Al Gore was inducted into the Internet Hall of Fame. According to the NPR web site, Al Gore has been lauded by the Internet Society for being a key proponent as a senator and vice president of sponsoring legislation that funded the expansion and greater public access to the Internet.
As a politician one is often called upon to toot one’s own horn. In an interview with CNN’s Wolf Blitzer, according to a transcript posted by the cable news network, Gore said that “during my service in the United States Congress, I took the initiative in creating the Internet. I took the initiative in moving forward a whole range of initiatives that have proven to be important to our country’s economic growth and environmental protection, and improvements in our educational system.” As far as I can tell, there is nothing wrong with that statement. That is what he did.

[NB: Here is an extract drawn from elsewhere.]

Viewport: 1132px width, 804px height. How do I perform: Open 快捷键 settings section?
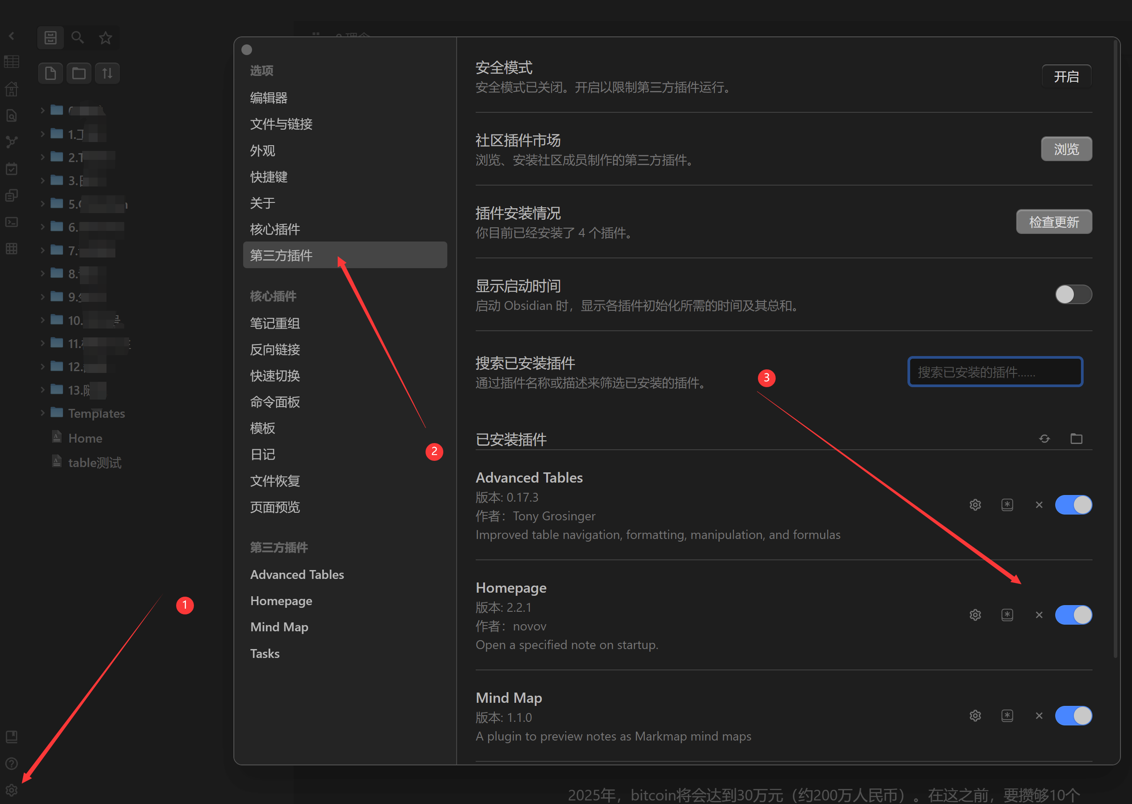pos(269,177)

Indeed in the definitive statement provided by Robert Kahn and Vinton Cerf — two giants in the development of the Internet, “Al Gore was the first political leader to recognize the importance of the Internet and to promote and support its development. No one person or even small group of persons exclusively “invented” the Internet. It is the result of many years of ongoing collaboration among people in government and the university community. But as the two people who designed the basic architecture and the core protocols that make the Internet work, we would like to acknowledge VP Gore’s contributions as a Congressman, Senator and as Vice President. No other elected official, to our knowledge, has made a greater contribution over a longer period of time.”
They go on to say: “As far back as the 1970s Congressman Gore promoted the idea of high speed telecommunications as an engine for both economic growth and the improvement of our educational system. He was the first elected official to grasp the potential of computer communications to have a broader impact than just improving the conduct of science and scholarship. Though easily forgotten, now, at the time this was an unproven and controversial concept. Our work on the Internet started in 1973 and was based on even earlier work that took place in the mid-late 1960s. But the Internet, as we know it today, was not deployed until 1983. When the Internet was still in the early stages of its deployment, Congressman Gore provided intellectual leadership by helping create the vision of the potential benefits of high speed computing and communication. As an example, he sponsored hearings on how advanced technologies might be put to use in areas like coordinating the response of government agencies to natural disasters and other crises.
As a Senator in the 1980s Gore urged government agencies to consolidate what at the time were several dozen different and unconnected networks into an “Interagency Network.” Working in a bi-partisan manner with officials in Ronald Reagan and George Bush’s administrations, Gore secured the passage of the High Performance Computing and Communications Act in 1991. This “Gore Act” supported the National Research and Education Network (NREN) initiative that became one of the major vehicles for the spread of the Internet beyond the field of computer science.”
After having listened to the recent presidential debates, it might be hard to believe this, but Al Gore is living proof that we do produce good people who want to serve our country.
He could have been our president, but we Americans had a better idea. We chose a man who chose war with Iraq, war with Afghanistan, government sponsored torture, corrupt no-bid contractors, refusing to let Katrina ruin his holiday, tax cuts for the wealthy, limiting stem cell research, and a failed economy.